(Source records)
+ + + +

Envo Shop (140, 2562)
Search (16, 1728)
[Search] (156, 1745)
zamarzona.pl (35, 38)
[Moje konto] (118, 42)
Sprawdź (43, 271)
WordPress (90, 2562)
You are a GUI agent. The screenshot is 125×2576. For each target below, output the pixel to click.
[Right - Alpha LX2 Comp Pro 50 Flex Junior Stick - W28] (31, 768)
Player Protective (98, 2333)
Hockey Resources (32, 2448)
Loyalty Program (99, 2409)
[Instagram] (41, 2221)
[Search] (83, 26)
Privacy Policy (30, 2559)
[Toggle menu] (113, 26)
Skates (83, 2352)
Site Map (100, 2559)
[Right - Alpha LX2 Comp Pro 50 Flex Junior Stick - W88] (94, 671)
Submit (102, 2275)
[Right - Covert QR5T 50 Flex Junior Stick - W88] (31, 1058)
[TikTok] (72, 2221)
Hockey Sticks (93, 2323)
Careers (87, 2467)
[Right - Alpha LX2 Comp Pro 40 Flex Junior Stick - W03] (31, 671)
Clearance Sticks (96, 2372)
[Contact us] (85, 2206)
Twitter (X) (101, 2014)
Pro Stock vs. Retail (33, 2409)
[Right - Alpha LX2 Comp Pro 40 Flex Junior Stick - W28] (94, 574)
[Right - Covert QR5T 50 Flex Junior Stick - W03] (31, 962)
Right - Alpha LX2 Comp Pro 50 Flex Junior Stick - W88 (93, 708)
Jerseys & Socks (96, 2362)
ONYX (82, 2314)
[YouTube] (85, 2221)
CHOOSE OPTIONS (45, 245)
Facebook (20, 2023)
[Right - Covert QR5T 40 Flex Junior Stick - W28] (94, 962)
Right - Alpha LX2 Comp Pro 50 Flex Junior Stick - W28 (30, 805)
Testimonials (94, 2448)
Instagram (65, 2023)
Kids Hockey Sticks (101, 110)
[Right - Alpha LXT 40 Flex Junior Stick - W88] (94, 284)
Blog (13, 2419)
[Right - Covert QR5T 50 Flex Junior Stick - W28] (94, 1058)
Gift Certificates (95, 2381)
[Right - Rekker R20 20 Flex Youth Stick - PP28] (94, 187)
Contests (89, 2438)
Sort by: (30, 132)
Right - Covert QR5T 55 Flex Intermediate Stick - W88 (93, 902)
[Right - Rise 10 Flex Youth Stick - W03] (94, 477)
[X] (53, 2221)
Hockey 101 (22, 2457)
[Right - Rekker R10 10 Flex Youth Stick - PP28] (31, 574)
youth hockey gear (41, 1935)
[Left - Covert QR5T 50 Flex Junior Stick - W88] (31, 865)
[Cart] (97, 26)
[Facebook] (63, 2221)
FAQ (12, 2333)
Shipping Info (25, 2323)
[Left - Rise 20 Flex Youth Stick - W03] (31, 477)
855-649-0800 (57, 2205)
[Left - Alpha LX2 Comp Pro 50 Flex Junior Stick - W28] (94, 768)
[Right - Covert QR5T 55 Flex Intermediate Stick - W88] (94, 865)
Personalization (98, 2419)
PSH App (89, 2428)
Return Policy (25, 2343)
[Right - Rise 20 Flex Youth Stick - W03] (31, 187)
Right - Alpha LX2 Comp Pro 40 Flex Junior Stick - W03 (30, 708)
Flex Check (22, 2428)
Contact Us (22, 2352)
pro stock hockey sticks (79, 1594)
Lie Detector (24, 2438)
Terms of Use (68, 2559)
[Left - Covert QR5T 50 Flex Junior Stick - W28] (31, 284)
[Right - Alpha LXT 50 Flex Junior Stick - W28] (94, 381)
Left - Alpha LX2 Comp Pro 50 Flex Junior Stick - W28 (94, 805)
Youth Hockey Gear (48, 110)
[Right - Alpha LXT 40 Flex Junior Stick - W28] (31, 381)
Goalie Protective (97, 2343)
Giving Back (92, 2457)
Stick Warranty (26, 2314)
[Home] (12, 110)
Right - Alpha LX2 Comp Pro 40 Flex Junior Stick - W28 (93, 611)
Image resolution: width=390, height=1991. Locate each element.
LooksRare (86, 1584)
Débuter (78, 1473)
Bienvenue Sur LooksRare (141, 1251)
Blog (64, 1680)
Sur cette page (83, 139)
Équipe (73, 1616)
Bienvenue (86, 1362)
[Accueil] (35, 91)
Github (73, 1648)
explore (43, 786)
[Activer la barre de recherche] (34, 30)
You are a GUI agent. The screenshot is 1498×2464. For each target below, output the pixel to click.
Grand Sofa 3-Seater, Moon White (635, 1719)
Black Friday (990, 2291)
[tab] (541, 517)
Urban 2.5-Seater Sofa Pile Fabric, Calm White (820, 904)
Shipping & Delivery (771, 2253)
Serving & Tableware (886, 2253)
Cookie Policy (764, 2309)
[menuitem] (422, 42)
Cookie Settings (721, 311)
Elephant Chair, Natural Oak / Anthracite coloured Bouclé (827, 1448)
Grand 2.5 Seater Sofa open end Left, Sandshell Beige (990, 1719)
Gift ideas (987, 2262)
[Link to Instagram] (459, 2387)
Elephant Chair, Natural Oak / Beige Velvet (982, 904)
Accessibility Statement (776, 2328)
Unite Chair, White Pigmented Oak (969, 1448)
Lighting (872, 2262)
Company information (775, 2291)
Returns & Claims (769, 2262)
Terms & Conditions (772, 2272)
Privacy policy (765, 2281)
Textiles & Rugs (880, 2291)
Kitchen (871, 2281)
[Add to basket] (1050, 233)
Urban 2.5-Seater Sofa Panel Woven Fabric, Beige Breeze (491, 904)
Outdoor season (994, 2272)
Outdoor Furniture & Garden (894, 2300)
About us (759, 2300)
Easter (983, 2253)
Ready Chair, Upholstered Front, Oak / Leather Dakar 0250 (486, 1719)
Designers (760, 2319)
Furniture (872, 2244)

+ + + +

Description of the task: Quote, without alteration, the final stretch of the entries: the line with "You are a GUI agent. The screenshot is 1498×2464." onward to the last line.

Output of the exercise:
You are a GUI agent. The screenshot is 1498×2464. For each target below, output the pixel to click.
Grand Sofa 3-Seater, Moon White (635, 1719)
Black Friday (990, 2291)
[tab] (541, 517)
Urban 2.5-Seater Sofa Pile Fabric, Calm White (820, 904)
Shipping & Delivery (771, 2253)
Serving & Tableware (886, 2253)
Cookie Policy (764, 2309)
[menuitem] (422, 42)
Cookie Settings (721, 311)
Elephant Chair, Natural Oak / Anthracite coloured Bouclé (827, 1448)
Grand 2.5 Seater Sofa open end Left, Sandshell Beige (990, 1719)
Gift ideas (987, 2262)
[Link to Instagram] (459, 2387)
Elephant Chair, Natural Oak / Beige Velvet (982, 904)
Accessibility Statement (776, 2328)
Unite Chair, White Pigmented Oak (969, 1448)
Lighting (872, 2262)
Company information (775, 2291)
Returns & Claims (769, 2262)
Terms & Conditions (772, 2272)
Privacy policy (765, 2281)
Textiles & Rugs (880, 2291)
Kitchen (871, 2281)
[Add to basket] (1050, 233)
Urban 2.5-Seater Sofa Panel Woven Fabric, Beige Breeze (491, 904)
Outdoor season (994, 2272)
Outdoor Furniture & Garden (894, 2300)
About us (759, 2300)
Easter (983, 2253)
Ready Chair, Upholstered Front, Oak / Leather Dakar 0250 (486, 1719)
Designers (760, 2319)
Furniture (872, 2244)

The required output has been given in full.